ESTRATTO DEL DOCUMENTO:
Per mesi, i truffatori hanno sfruttato una falla che permette loro di inviare email spam da un indirizzo email interno di Microsoft - lo stesso che Microsoft usa per avvisi legittimi dell'account, perché a quanto pare nessuno ha pensato di chiudere quella porta.

Non è ancora chiaro come i truffatori stiano abusando del sistema, ma sono riusciti a creare nuovi account Microsoft spacciandosi per nuovi clienti e usando quell'accesso per inviare email che sembrano provenire dal colosso tecnologico stesso. Perché niente dice "fidati di noi" come una email falsa da un'azienda vera.

Microsoft non sembra ancora avere il controllo della situazione. La scorsa settimana, TechCrunch ha ricevuto diverse email con struttura simile, con oggetti e link truffaldini, tutte inviate da msonlineservicesteam@microsoftonline.com - lo stesso indirizzo che Microsoft usa per i codici di autenticazione a due fattori e altri avvisi critici. Alcuni oggetti imitavano avvisi ufficiali di frode; altri affermavano che un messaggio privato attendeva il destinatario a un link sospetto.

Martedì, l'organizzazione no-profit anti-spam The Spamhaus Project ha segnalato di aver notato questo abuso risalente a "diversi mesi fa". "I sistemi di notifica automatica non dovrebbero permettere questo livello di personalizzazione", ha scritto asciuttamente Spamhaus, dopo aver informato Microsoft del problema.

TechCrunch ha contattato Microsoft all'inizio della settimana; un portavoce ha riconosciuto la richiesta ma non ha ancora commentato né confermato se l'abuso sia cessato. Questo è l'ultimo di una serie di incidenti in cui hacker o truffatori hanno abusato dei sistemi aziendali per ingannare i clienti. All'inizio di quest'anno, degli hacker hanno violato una piattaforma usata dalla società fintech Betterment per inviare notifiche fraudolente che promettevano di triplicare i fondi in criptovalute degli utenti - una truffa classica. E nel 2023, degli hacker hanno abusato allo stesso modo di un account email gestito da Namecheap per inviare email di phishing.

Altri utenti sui social media riferiscono che anche gli indirizzi email di altre aziende vengono usati per lo spam, suggerendo che Microsoft non è sola nella sua deliziosa mancanza di sicurezza.

DATI REGISTRATI:
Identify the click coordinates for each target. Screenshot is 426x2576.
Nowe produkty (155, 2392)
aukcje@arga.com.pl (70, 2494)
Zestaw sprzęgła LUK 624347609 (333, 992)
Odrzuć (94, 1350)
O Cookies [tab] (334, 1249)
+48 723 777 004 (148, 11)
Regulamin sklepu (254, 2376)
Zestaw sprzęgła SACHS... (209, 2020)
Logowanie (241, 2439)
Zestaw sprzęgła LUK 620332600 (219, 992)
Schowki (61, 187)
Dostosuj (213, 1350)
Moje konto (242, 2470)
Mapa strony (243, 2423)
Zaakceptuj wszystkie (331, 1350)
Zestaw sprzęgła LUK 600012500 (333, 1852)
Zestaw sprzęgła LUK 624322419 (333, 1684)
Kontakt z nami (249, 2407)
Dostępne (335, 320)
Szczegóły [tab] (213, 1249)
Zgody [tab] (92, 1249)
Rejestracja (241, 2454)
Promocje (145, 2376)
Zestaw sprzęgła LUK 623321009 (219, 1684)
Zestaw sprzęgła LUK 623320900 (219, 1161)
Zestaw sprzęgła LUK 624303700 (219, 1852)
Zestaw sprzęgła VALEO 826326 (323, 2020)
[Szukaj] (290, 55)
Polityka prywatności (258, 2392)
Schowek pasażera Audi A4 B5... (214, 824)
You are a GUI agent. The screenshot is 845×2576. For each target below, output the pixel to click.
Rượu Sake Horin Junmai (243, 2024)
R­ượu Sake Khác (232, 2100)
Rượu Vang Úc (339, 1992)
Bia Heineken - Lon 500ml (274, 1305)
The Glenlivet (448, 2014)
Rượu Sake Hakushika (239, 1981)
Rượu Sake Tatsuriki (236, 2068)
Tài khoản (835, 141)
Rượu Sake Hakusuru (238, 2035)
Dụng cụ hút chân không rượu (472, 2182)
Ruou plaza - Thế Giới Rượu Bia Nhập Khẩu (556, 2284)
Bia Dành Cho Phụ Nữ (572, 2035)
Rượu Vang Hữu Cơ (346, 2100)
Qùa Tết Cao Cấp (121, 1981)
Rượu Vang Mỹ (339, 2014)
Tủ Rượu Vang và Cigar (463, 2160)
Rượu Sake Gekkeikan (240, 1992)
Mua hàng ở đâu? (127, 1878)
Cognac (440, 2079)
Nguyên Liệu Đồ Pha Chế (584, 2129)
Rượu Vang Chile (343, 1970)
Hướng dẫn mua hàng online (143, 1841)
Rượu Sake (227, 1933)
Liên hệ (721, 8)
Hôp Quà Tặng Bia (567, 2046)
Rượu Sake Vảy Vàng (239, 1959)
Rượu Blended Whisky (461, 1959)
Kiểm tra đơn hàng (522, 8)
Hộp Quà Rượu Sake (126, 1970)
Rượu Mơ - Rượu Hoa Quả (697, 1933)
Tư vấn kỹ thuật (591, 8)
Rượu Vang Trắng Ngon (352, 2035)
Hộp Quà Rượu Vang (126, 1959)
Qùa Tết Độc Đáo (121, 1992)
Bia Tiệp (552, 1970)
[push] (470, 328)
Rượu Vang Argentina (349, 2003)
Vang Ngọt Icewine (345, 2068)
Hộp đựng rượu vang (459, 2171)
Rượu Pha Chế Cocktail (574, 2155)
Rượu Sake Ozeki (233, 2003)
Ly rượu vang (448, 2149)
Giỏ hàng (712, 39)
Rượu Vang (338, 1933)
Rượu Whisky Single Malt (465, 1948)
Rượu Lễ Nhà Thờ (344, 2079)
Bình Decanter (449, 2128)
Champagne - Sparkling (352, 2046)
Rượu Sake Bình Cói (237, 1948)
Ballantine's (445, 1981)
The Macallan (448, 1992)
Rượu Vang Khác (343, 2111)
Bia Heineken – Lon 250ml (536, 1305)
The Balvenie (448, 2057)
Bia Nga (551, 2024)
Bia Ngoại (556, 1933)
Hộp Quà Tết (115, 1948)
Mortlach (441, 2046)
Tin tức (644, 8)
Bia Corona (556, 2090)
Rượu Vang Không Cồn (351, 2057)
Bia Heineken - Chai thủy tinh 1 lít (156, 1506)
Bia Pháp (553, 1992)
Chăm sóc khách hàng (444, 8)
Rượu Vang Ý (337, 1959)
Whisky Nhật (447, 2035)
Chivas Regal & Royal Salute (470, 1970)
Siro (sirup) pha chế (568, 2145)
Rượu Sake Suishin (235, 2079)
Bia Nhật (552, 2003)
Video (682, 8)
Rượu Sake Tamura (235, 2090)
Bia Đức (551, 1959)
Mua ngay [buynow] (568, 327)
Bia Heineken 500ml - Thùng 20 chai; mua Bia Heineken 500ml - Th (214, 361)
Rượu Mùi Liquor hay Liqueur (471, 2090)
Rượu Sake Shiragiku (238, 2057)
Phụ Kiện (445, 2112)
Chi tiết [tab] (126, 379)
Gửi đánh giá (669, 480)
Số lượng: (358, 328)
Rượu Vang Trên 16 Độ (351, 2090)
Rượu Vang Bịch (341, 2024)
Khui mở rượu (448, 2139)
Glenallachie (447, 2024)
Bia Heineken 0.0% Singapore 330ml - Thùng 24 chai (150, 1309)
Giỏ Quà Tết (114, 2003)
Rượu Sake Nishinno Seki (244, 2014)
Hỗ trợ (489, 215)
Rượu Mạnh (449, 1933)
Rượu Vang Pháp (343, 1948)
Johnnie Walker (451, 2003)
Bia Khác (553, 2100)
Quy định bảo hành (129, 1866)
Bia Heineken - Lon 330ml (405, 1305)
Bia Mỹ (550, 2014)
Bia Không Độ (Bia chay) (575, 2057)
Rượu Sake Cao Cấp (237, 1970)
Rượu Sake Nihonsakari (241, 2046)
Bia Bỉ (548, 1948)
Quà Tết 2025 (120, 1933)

VERIFICA LA COMPRENSIONE:
1. Stampa il brano dell'articolo sullo spam inviato da un indirizzo Microsoft, iniziando da "TechCrunch ha contattato" e terminando con "mancanza di sicurezza.".
2. Secondo l'articolo sullo spam inviato da un indirizzo Microsoft, da quale indirizzo email sono partite le email ricevute da TechCrunch la scorsa settimana?

RISPOSTE NUMERATE:
1.
TechCrunch ha contattato Microsoft all'inizio della settimana; un portavoce ha riconosciuto la richiesta ma non ha ancora commentato né confermato se l'abuso sia cessato. Questo è l'ultimo di una serie di incidenti in cui hacker o truffatori hanno abusato dei sistemi aziendali per ingannare i clienti. All'inizio di quest'anno, degli hacker hanno violato una piattaforma usata dalla società fintech Betterment per inviare notifiche fraudolente che promettevano di triplicare i fondi in criptovalute degli utenti - una truffa classica. E nel 2023, degli hacker hanno abusato allo stesso modo di un account email gestito da Namecheap per inviare email di phishing.

Altri utenti sui social media riferiscono che anche gli indirizzi email di altre aziende vengono usati per lo spam, suggerendo che Microsoft non è sola nella sua deliziosa mancanza di sicurezza.

2. msonlineservicesteam@microsoftonline.com